▶ [所给列表]
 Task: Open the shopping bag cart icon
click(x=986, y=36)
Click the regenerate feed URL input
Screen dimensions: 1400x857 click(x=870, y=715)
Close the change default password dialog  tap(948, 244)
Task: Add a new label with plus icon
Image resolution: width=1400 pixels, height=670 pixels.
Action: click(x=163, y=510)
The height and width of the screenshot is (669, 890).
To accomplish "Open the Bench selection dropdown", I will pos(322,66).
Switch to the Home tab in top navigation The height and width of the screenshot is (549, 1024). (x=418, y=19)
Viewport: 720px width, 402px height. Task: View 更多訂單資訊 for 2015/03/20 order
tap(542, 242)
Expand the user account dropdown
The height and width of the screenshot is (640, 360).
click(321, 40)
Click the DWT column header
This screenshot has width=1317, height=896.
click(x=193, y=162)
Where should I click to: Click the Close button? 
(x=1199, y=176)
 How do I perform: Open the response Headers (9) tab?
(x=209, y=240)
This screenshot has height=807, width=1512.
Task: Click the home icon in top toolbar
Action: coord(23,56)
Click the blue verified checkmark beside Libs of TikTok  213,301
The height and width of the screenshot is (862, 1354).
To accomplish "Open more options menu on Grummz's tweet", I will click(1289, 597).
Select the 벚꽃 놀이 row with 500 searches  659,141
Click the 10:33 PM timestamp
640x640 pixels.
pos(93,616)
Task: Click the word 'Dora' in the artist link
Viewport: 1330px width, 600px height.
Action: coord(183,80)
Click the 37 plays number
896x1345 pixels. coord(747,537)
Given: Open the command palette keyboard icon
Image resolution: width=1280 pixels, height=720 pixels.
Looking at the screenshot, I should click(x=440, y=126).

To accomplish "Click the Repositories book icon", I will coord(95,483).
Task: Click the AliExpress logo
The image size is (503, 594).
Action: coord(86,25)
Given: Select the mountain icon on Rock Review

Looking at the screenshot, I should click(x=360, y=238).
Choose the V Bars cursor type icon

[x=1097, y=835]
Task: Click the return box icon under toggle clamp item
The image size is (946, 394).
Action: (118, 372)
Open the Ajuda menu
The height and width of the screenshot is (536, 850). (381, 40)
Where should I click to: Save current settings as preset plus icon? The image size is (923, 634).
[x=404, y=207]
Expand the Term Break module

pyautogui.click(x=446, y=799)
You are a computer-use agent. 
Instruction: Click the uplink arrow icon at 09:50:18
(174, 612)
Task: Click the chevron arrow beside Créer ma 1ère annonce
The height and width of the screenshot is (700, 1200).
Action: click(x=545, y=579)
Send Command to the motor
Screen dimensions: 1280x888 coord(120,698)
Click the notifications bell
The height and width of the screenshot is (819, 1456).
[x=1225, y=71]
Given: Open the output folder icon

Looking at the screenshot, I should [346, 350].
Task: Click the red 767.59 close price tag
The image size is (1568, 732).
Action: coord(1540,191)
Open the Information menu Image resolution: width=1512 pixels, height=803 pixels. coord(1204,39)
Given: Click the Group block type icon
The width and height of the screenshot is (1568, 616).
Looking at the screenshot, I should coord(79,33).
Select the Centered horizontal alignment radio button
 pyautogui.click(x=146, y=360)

▶ [任务要求]
在上面的列表中找出所有含有字符串“This”的行，并把这些行逐一照抄出来。匹配时区分大小写。

▶ [本题结果]
This screenshot has width=1317, height=896.
This screenshot has height=807, width=1512.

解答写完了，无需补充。